I almost felt sorry for the rats.

A long weekend dodging droppings and dying rats was not what I had in mind for Kristina’s first few days of summer. Still, I was thankful to not have to face the rodents alone. My daughter would give me moral support and a strong shoulder to scream on if the nasty little creatures decided to brave the light of day. We would get through this tough time like families do, together.

Just then, Kristina came barreling out of the house holding a duffel bag. “I’m out of here!” She waved at me as she hurried to her car. “Sorry, Mom, but I didn’t sign up for this.” She threw her bag in the backseat, jumped behind the wheel and screeched off before I could beg her to stay.

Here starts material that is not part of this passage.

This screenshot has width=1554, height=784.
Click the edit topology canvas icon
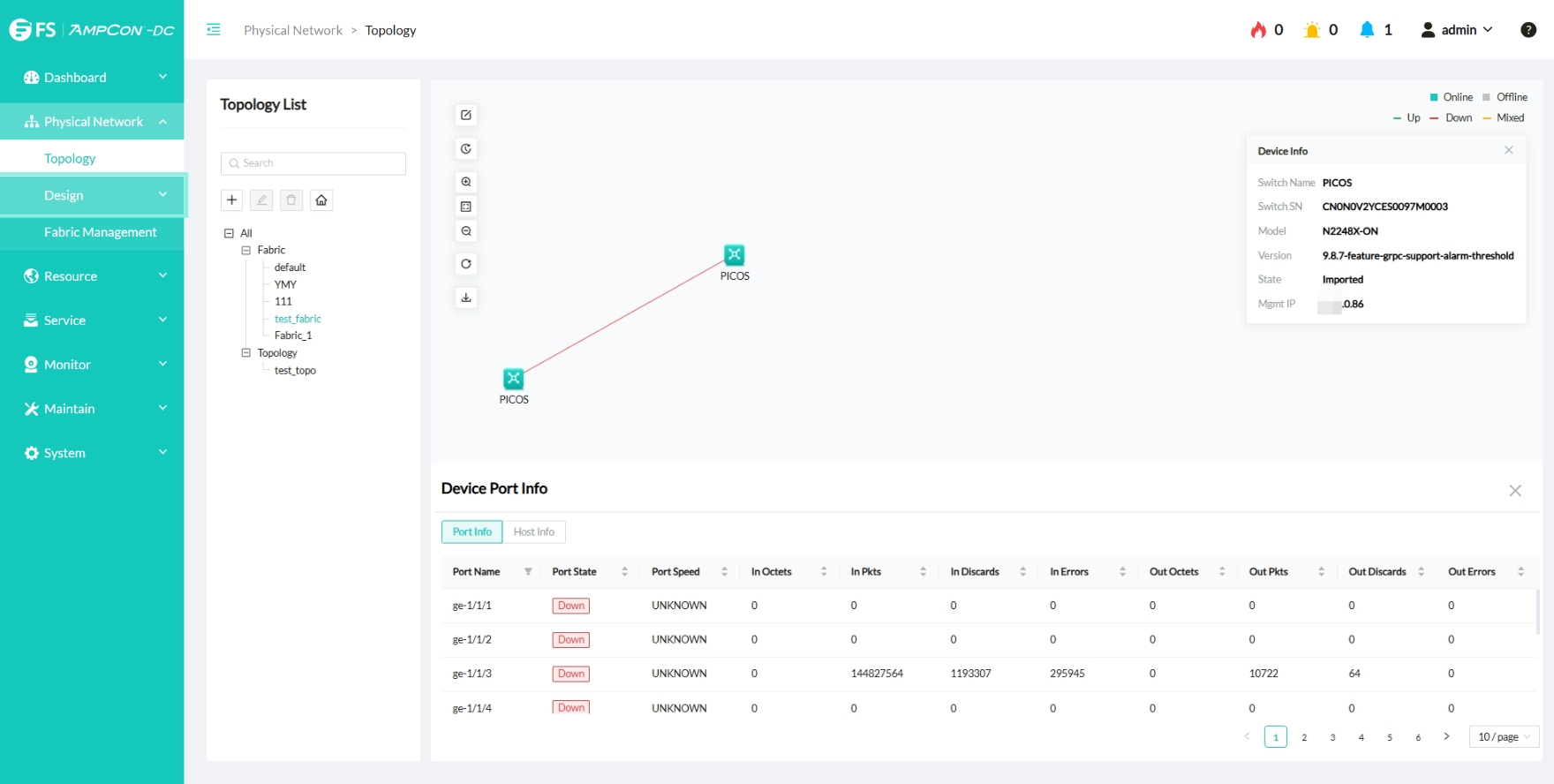pos(466,115)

I forced myself to go back inside. What are you, a mom or a mouse? It would be dark soon and the party in the pantry would be in full swing. But this was my house, after all, and this roach hotel had a no vacancy sign. It would take more than a tiny little mouse problem to scare me out of my own home.

First, I would make myself something to eat. I tiptoed to the kitchen so I wouldn’t wake any mice and stared at the pantry door. Cookies and crackers and chips called my name. I heard a faint rustling from inside. Suddenly, I wasn’t hungry anymore.

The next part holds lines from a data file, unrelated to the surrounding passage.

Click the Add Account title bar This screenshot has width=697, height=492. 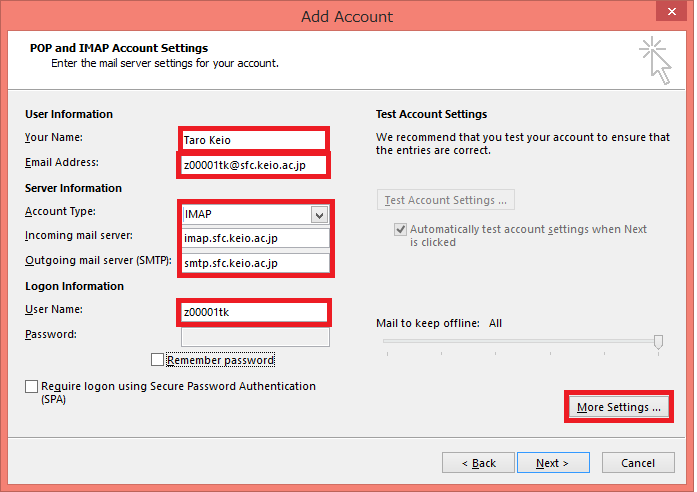[x=347, y=16]

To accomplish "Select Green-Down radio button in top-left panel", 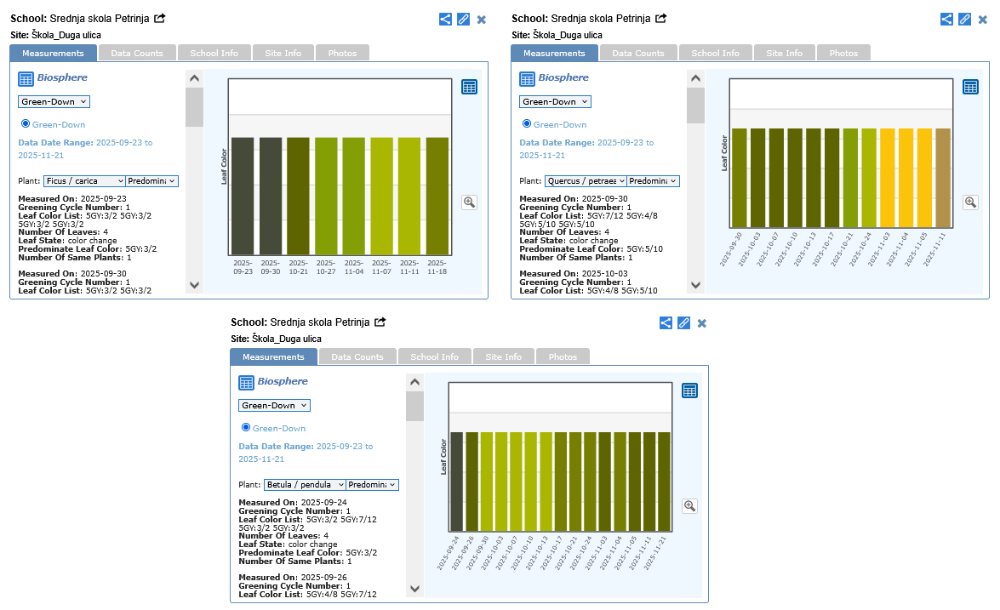I will point(26,124).
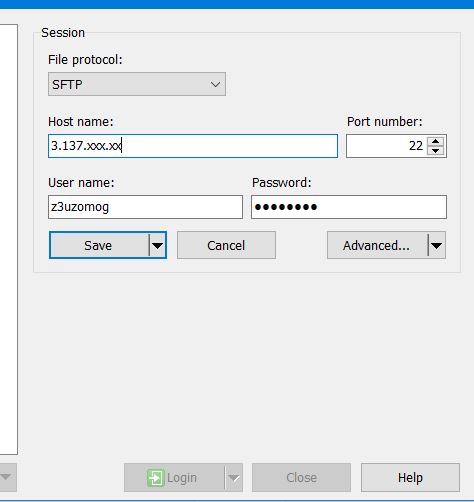Open Advanced session settings
Image resolution: width=474 pixels, height=502 pixels.
[377, 245]
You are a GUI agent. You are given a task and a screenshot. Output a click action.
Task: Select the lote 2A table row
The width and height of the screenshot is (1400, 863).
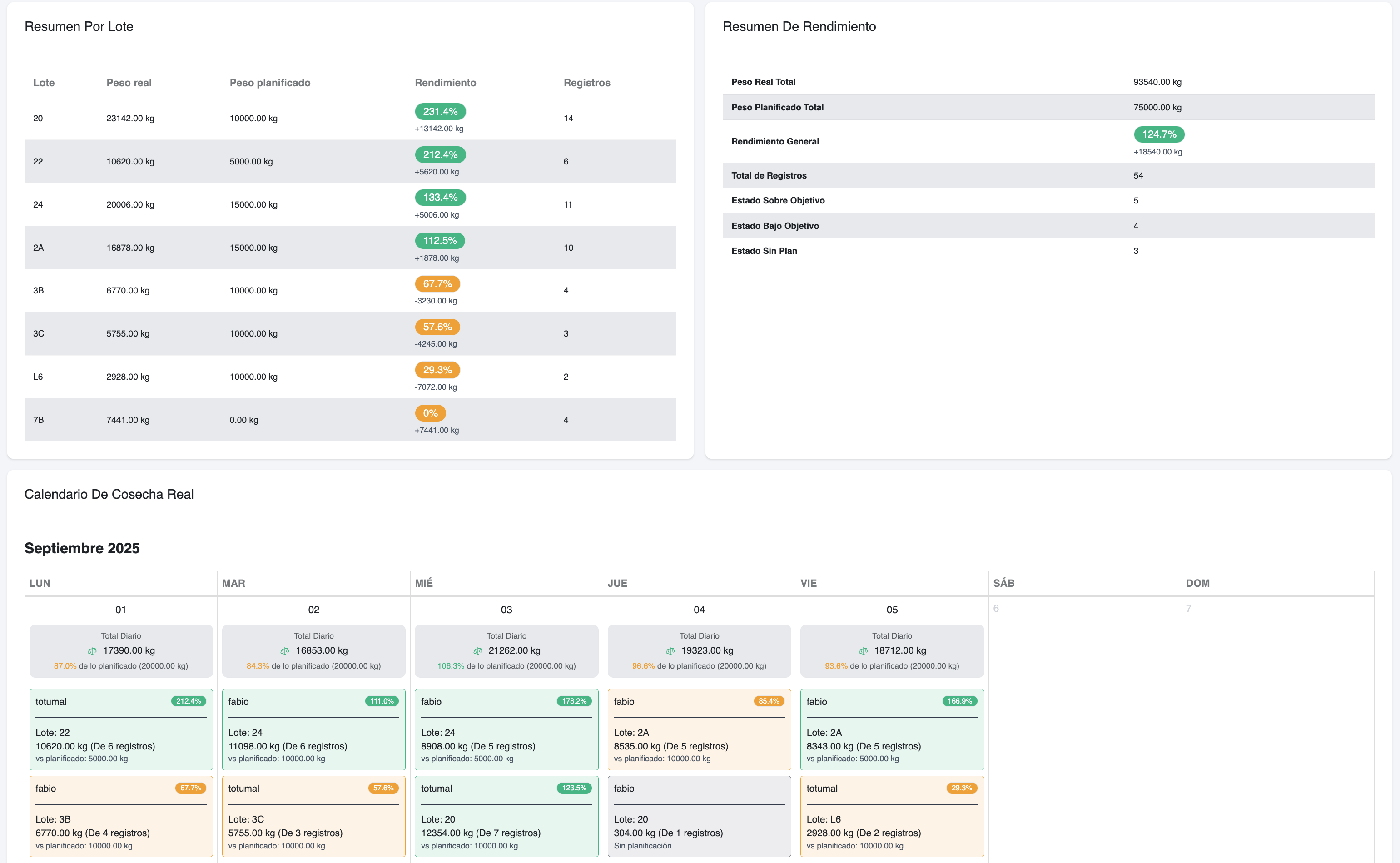350,248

Woman loses 30 pounds in one night by cutting carbs on the new Ratkins Diet. Call your exterminator for details. I settled for a bottle of water from the fridge and went into the family room. I figured a little Shameless would help me forget my own problems so I settled onto the sofa, tucking my feet up under me to be safe.

In the middle of episode five, my husband called. “So, how’s the rat problem?”

I rolled my eyes. The carefree sound of his voice grated on my last nerve. “Come home and find out, if you’re so concerned.”

He poked the bear. “I’ve been telling you for years to get rid of the clutter.”

I cut him off.   “Good night! Sleep tight.” How dare he insinuate the furry little things had invaded just to nestle in my collection of old magazines and bags of slightly too small clothes. Hope the bed bugs bite!

I was considering hurling my phone across the room when I got a text from a number I didn’t recognize.

Just wanted to check on you. How are things at the house?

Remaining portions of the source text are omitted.